The nine identified Princeton faculty were geosciences professors Leo Donner, Isaac Held, Gabriel Lau, Venkatachalam Ramaswamy and Jorge Sarmiento; geosciences lecturer Anand Gnanadesikan; Wilson School professors Denise Mauzerall and Michael Oppenheimer; and mechanical and aerospace engineering professor Robert Socolow. Other Princeton scholars may have contributed indirectly through their research on the topic.

Donner, Gnanadesikan, Held, Lau and Ramaswamy also work at the National Oceanic and Atmospheric Administration's Geophysical Fluid Dynamics Laboratory, located in Princeton.

Oppenheimer, the lead author of a report the panel presented to the United Nations this spring, said he hopes the prize will catalyze reforms to slow climate change. "[It] is a measure of how much the issue has penetrated the public. Governments would be wise to take advantage of the fact that the public is listening."

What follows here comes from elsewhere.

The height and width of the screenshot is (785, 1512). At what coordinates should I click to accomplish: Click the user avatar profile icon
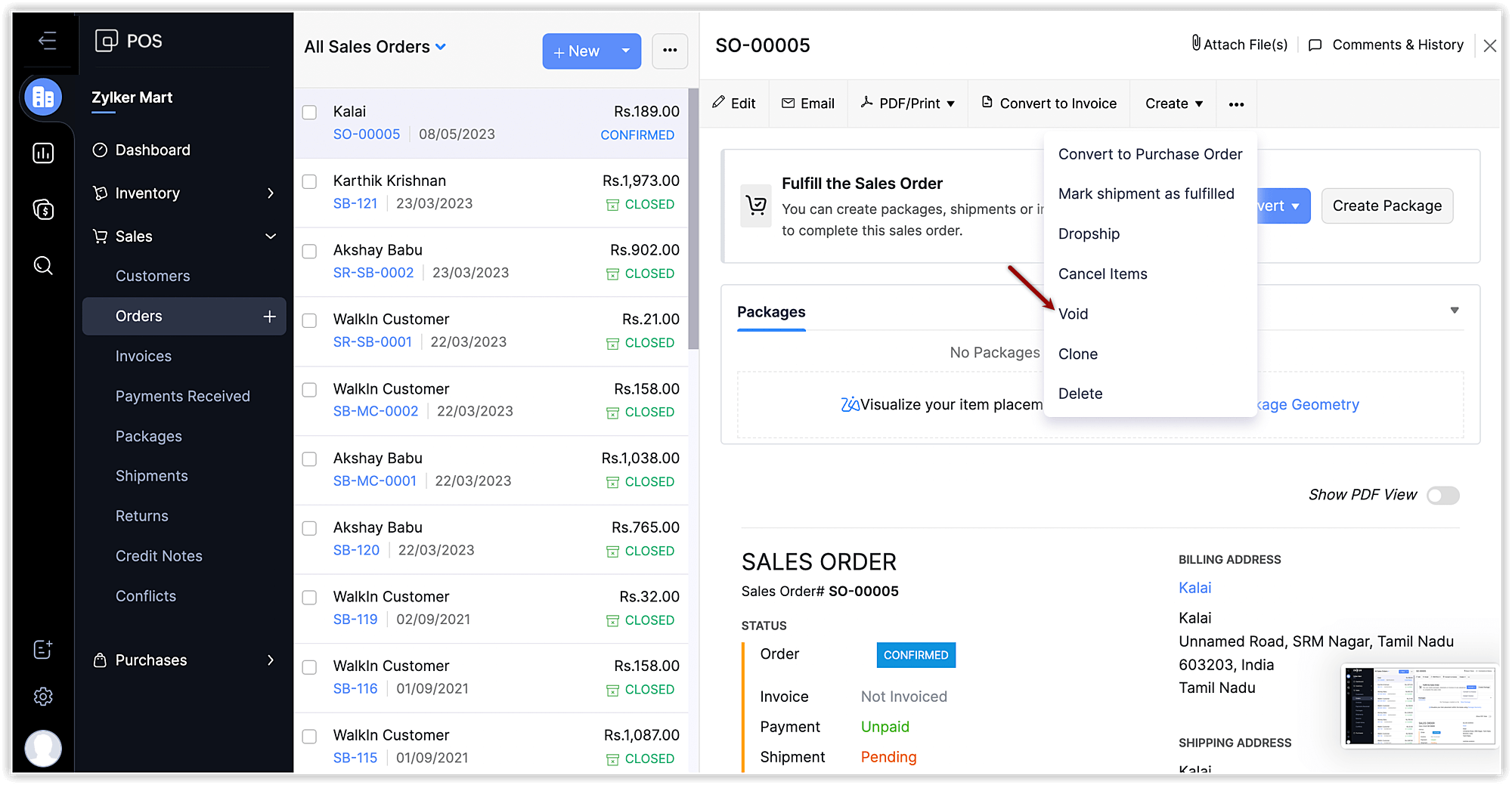pyautogui.click(x=43, y=748)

Ramaswamy said he was on his way back to Princeton from Boulder, Colo., when he found out that the IPCC had won the Nobel. "I had to get up early so I looked [at] Yahoo," he said. "There had been leaks that the IPCC had been nominated, so I checked out of curiosity and there it was." He added that he felt "great" to learn that he had been involved on a project that won the award.

Gnanadesikan also said he was glad the IPCC's work had been singled out. "I was very pleased that the IPCC was recognized," he said. "I think it was particularly gratifying at Princeton because the climate models used to predict climate change were developed at Princeton."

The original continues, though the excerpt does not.